Modeling of microbial interaction in degradable polymers under simulated water environment

Nearly 80% of oceanic plastic waste is from land-based sources including degradable polymers. The recent trend towards the use of degradable polymers in the form of photodegradable and biodegradable polymers promises to be a sustainable solution to plastic pollution, whereas microplastics (MPs) impose higher ecological risk due to limited knowledge of its physicochemical properties and behavioral dynamics in the aquatic environment.  This study is aimed at modeling the effect of the weathering process of degradable microplastics by plastic surface-based microbial communities.

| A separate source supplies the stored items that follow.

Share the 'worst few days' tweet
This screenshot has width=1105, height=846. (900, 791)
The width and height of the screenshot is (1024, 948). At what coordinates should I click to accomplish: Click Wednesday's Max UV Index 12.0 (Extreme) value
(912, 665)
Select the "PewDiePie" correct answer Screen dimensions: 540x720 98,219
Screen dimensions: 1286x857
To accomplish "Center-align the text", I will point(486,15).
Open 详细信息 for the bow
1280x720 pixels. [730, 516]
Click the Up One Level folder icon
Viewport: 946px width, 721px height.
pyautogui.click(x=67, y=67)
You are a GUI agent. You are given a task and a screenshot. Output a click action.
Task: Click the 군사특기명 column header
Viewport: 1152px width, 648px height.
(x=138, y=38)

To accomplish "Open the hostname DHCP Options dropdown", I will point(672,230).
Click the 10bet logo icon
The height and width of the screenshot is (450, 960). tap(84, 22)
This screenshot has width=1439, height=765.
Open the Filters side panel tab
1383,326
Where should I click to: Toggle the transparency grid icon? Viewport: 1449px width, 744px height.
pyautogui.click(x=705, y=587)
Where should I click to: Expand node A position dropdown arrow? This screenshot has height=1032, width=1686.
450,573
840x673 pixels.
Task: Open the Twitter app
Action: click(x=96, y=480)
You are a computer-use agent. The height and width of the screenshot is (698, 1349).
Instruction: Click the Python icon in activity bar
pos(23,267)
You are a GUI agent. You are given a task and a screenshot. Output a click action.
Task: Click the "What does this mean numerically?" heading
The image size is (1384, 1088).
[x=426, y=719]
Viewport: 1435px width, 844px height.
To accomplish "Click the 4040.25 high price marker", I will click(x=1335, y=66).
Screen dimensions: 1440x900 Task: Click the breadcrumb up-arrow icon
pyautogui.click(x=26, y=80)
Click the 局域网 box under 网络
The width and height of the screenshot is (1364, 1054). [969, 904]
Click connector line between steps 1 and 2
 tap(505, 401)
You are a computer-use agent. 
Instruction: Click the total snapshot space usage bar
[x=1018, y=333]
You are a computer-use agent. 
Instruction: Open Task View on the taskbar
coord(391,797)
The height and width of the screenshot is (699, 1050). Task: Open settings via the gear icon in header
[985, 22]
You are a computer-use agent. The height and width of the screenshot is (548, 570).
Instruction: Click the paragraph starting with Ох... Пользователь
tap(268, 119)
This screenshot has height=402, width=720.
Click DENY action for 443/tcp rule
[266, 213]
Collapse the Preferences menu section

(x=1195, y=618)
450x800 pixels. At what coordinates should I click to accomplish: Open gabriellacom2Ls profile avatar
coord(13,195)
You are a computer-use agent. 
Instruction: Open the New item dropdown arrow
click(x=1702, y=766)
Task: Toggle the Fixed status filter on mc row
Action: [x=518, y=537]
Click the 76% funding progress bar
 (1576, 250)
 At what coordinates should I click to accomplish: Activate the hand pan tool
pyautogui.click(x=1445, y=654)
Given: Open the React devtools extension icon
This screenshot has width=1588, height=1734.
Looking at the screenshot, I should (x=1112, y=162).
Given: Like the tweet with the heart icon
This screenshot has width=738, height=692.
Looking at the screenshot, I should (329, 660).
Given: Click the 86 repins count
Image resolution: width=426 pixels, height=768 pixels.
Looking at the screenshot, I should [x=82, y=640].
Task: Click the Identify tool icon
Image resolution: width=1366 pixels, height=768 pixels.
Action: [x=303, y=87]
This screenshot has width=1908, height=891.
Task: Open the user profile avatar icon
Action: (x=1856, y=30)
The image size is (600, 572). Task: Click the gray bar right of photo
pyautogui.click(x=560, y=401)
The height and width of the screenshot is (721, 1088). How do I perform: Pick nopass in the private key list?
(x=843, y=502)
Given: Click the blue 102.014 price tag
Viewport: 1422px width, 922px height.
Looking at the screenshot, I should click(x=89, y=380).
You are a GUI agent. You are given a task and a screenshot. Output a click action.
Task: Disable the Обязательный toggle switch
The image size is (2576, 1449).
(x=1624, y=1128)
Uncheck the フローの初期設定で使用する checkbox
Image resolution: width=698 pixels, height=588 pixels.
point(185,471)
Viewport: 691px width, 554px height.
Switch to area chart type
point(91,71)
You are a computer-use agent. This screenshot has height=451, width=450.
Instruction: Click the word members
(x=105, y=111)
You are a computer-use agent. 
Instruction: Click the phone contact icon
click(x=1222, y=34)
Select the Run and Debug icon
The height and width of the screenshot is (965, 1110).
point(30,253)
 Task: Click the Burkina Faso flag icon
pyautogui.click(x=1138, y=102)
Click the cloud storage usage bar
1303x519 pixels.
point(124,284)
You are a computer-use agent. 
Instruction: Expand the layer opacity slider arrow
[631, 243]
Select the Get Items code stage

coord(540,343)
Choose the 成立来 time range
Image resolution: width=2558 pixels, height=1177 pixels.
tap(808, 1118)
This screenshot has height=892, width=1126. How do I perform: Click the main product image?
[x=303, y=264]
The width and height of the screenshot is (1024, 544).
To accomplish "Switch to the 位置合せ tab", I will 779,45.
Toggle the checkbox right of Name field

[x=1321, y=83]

Source-specific degradable polymers with different weathering processes such as abrasion, solar radiation, microbial colonization, UV radiation, chemical, and thermal oxidation, and other environmental factors were assessed.  Cluster analysis of efficient degradable microorganisms over MPs weathering conditions highlighted to understand the microbial kinetics.  Simulation models are also used to mechanistically characterize and analyze the behavioral patterns of microorganism colonization of MPs and its weathering influence are discussed in detail. Multispecies microbial colonization is largely understudied and experimentally exhaustive to quantify, nevertheless, there is minimal literature on the parameterization of such models and more experimental work is needed to better optimize the parameters in these models for a broad range of microbial communities and microplastic leachate chemicals.  This work not only provides a better understanding of the fate and behavior of degradable microplastics in the aquatic environment, but these findings also serve as a requisite to better design and optimize the essential parameters for experimental strategies for the development of environmentally friendly novel polymers.